SUPPLIED TEXT ::

________________________________________

Calculating Fluid Saturation in Unconventional Reservoirs

A new way to accurately model and calculate true moveable fluid phase saturation in unconventional, organic-rich shale reservoirs.
This article appeared in Vol. 17, No. 3 - 2020


Calculating Fluid Saturation in Unconventional Reservoirs

New and greatly improved technologies in drilling, hydraulic fracturing and imaging have been the game changers that helped lead the oil industry into the shale revolution. The advances in these technologies have brought costs down and production up, yet efficient development and finding the ‘sweet spots’ in these vast fields still remain elusive. A new way to calculate and model saturations in organic-rich shales described in this article could have profound effects on infill volumes, future field development and global oil supply projections.

  • © Dlouisephotography/

Developing any conventional oil field is a daunting process. Multiple development options often exist and selecting the best one can make huge differences in ultimate recovery and overall profitability. Conventional fields have known extents concentrated in discrete accumulations or pools. Saturations of oil, gas and water are well understood, as is the relative movement of these elements through the reservoir when being produced. Now, imagine developing the resources from a widespread, very low permeability and porosity oil-charged horizon composed primarily of shale. Over the vast areas that some of these reservoirs occupy, finding the ‘sweet spots’ and developing them efficiently at current oil prices is essential if a company and this play is to remain profitable.

________________________________________

GIVEN MATERIAL ::
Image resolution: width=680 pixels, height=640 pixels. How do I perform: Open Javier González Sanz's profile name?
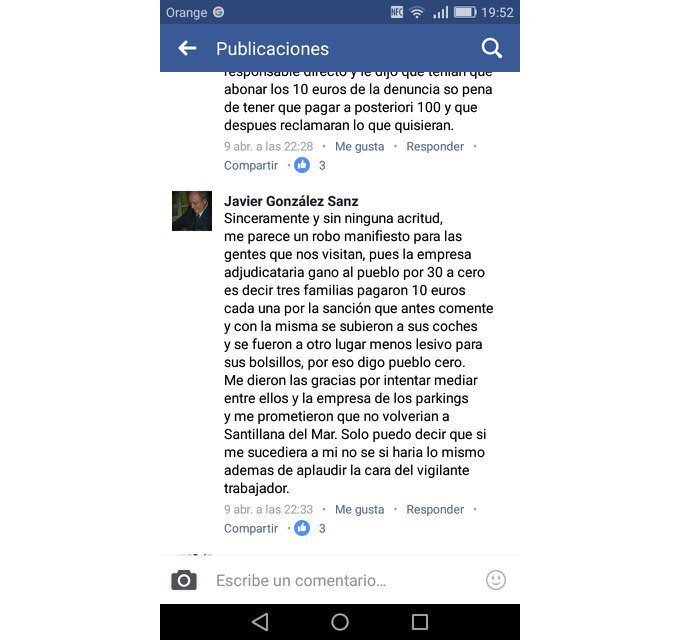tap(291, 201)
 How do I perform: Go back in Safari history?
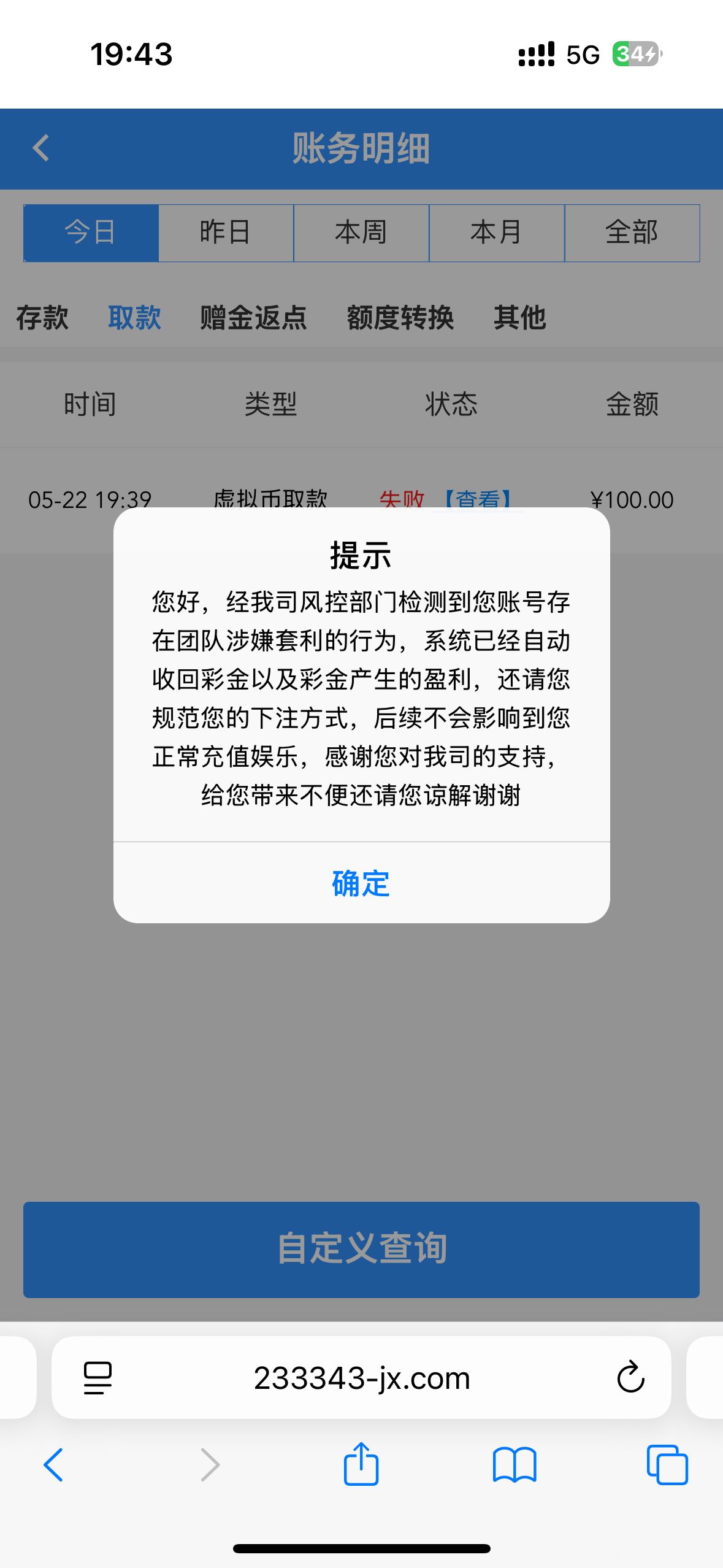(53, 1465)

________________________________________

TASK REQUIREMENTS ::
A – In the article on calculating fluid saturation in shale reservoirs, which improved technologies does it say were the game changers behind the shale revolution?
B – Print the passage of the fluid saturation article from "Developing any conventional" up to and including "to remain profitable.".
C – Carry on the article about calculating fluid saturation in unconventional reservoirs from the point where it stops.

REPLIES ::
A – Drilling, hydraulic fracturing and imaging.

B –
Developing any conventional oil field is a daunting process. Multiple development options often exist and selecting the best one can make huge differences in ultimate recovery and overall profitability. Conventional fields have known extents concentrated in discrete accumulations or pools. Saturations of oil, gas and water are well understood, as is the relative movement of these elements through the reservoir when being produced. Now, imagine developing the resources from a widespread, very low permeability and porosity oil-charged horizon composed primarily of shale. Over the vast areas that some of these reservoirs occupy, finding the ‘sweet spots’ and developing them efficiently at current oil prices is essential if a company and this play is to remain profitable.

C –
To date, saturations in organic-rich shale reservoirs have been calculated using methods ported from conventional reservoir and shale dry gas reservoirs. These methods did not account for oil molecules sorbed in/on organic matter in an immobile, solid state. A new and independent method for calculating saturation patterns in organic-rich shale reservoirs subtracts the immobile sorbed oil component, making it possible to calculate the true fluid phase saturations in these reservoirs. Having the ability to calculate accurate recovery factors has an impact on reservoir drainage efficiency and well spacing. Companies can now optimise landing zones based on these new saturation patterns.

Pore Systems in Organic-Rich Unconventional Reservoirs

  • (a) shows the total pore system, although only the large circle is actually visible; the 3–5 nm resolution limit of SEM imaging means the smaller and parasitic pores are actually invisible; (b) shows the quantities of Dean-Stark water and organic extract (reported as oil), assuming that the Dean-Stark process is able to access the water molecules in the tiniest pores; (c) presents the same size pore space in an organic-rich shale, showing both the pore and the matrix system. Note the sorbed molecules of oil and gas are both in and attached to the matrix, outside the dotted blue line. Only the molecules inside that dashed line are in the fl uid state. (d) shows the quantities of organic extract and solid organic matter removed by overly aggressive solvent extraction during cleaning. The white space will be reported as pore volume even though it includes sorbed molecules that were part of the solid state.

“While developing our method for calculating water saturations, we looked at both mineral matrix and organic matrix pore systems,” says Andrew Pepper, Managing Director of This is Petroleum Systems LLC. “The big difference between the two is the presence of organic sorption in the latter system. We took pore sizes about 4 nm, or about the resolution of an SEM [scanning electron microscope] image. Current core analysis methods employ Dean-Stark clean and extraction to recover all the water and extractable oil from the samples. The pore system cartoons (shown here as a, b, c, and d) clearly illustrate the differences where the organic matrix pore system has a considerable amount of oil and gas molecules locked or sorbed into/onto the matrix and thus not moveable. The cartoons also clearly illustrate how the Dean-Stark method for recovering the water and oil from cores can give misleading saturations in this type of rock. The problems illustrated in cartoons b, and particularly d, persist in current standard mudrock core analysis.”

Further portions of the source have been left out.